::: Passage présenté

Pierre Laramée a été l’un des fondateurs de l’agence de publicité Tam-Tam en décembre 1986 et il a aussi été fondateur de Commissaires, une galerie d’objets et de mobilier de designers internationaux. Marie-Joëlle Tremblay, elle, possède une formation et un doctorat en psychologie. Tous deux proposent, avec Lafond et Associés, une offre de services pour accompagner les entreprises dans une meilleure cohabitation intergénérationnelle.
Arnaud Granata – Pourquoi vous êtes-vous intéressé à ces travailleurs vieillissants que vous appelez les «perrenials»?
l’enjeu de la cohabitation inter- Générationnelle est essentielle aujourd’hui. Notre rôle, c’est de faire comprendre à l’entreprise l’intérêt de travailler avec ces «perrenials».
Pierre Laramée – J’ai fait partie d’un groupe de réflexion sur les occasions d’affaires pouvant découler du vieillissement de la population. J’ai vu qu’il y avait dans cet enjeu une menace (et aussi une opportunité): la population vieillit et, en conséquence, il va y avoir une rareté de main-d’œuvre. Il est donc nécessaire de mettre en vigueur des moyens pour garder ces travailleurs vieillissants en poste. Et parce que l’espérance de vie allonge, les gens vont devoir travailler plus longtemps. L’institut Broadband calcule que 30% des Canadiens de 34-65 ans n’auront pas plus de 3000$ par mois à l’âge de la retraite. Cette force de travail vieillissante, les entreprises vont devoir s’en accommoder. Et comme la firme-conseil de Robert Lafond a toujours été un pionner dans le transfert d’entreprise, je suis allé la voir pour y ajouter une nouvelle offre de services sur la question. Parce que l’enjeu de la cohabitation intergénérationnelle est essentiel aujourd’hui. Notre rôle, c’est de faire comprendre à l’entreprise l’intérêt de travailler avec ces «perrenials».
Et pourquoi réunir deux générations? Marie-Joëlle, vous êtes issue de la génération Y…
Marie-Joëlle Tremblay – Je faisais un internat chez Lafond pour compléter ma formation en psychologie, parce que ma thèse porte sur les entreprises familiales, et Robert Lafond nous a mis en contact. Le fit était là!
PL – Nous incarnons notre offre de services, et on la vit au quotidien. On avait clairement des perceptions et des appréhensions réciproques.

::::::
::: Section de données

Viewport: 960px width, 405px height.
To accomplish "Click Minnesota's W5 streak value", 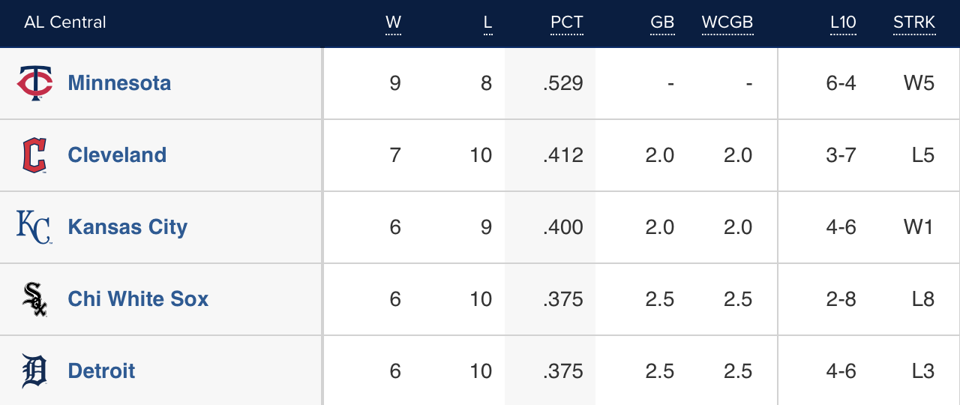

::::::

Tâche courte A: Dans l'entretien sur la cohabitation intergénérationnelle, à quelle date Pierre Laramée a-t-il participé à la fondation de l'agence Tam-Tam ?
Tâche courte B: Recopiez fidèlement le segment de l'entretien sur la cohabitation intergénérationnelle qui va de « Et pourquoi réunir » à « des appréhensions réciproques. ».
Tâche courte C: Reprenez l'entretien sur la cohabitation intergénérationnelle après sa dernière phrase et poursuivez-en la rédaction.

Réponse attendue A: En décembre 1986.

Réponse attendue B:
Et pourquoi réunir deux générations? Marie-Joëlle, vous êtes issue de la génération Y…
Marie-Joëlle Tremblay – Je faisais un internat chez Lafond pour compléter ma formation en psychologie, parce que ma thèse porte sur les entreprises familiales, et Robert Lafond nous a mis en contact. Le fit était là!
PL – Nous incarnons notre offre de services, et on la vit au quotidien. On avait clairement des perceptions et des appréhensions réciproques.

Réponse attendue C:
MJT – On entretenait des préjugés l’un sur l’autre. Et le principal, c’était de savoir ce que l’autre allait penser de cette association. Moi, par exemple, je me disais: «Mais qu’est ce que Pierre va penser d’une jeune sans expérience comme moi?».
PL – Et moi réciproquement… je me disais, «Pauvre fille, elle doit se demander pourquoi on lui demande de travailler avec un vieux comme moi».
J’imagine que c’est ce que doivent vivre des générations différentes qui doivent travailler ensemble au quotidien?
«on n’adapte pas le travail au fait que la machine humaine change au fil du temps.»
– Marie-Joëlle Tremblay
MJT – J’ai l’impression qu’on véhicule à tort certaines idées reçues, et qu’on le fait de manière défensive. On réagit souvent par rapport à son âge à soi, pas celui des autres. On a désamorcé ce malaise-là en en parlant.
PL – Et on a constaté qu’installer ce dialogue sur les générations en entreprise, c’est déjà le début d’une collaboration plus rapide
Quel est votre constat concernant les défis des entreprises en gestion des employés?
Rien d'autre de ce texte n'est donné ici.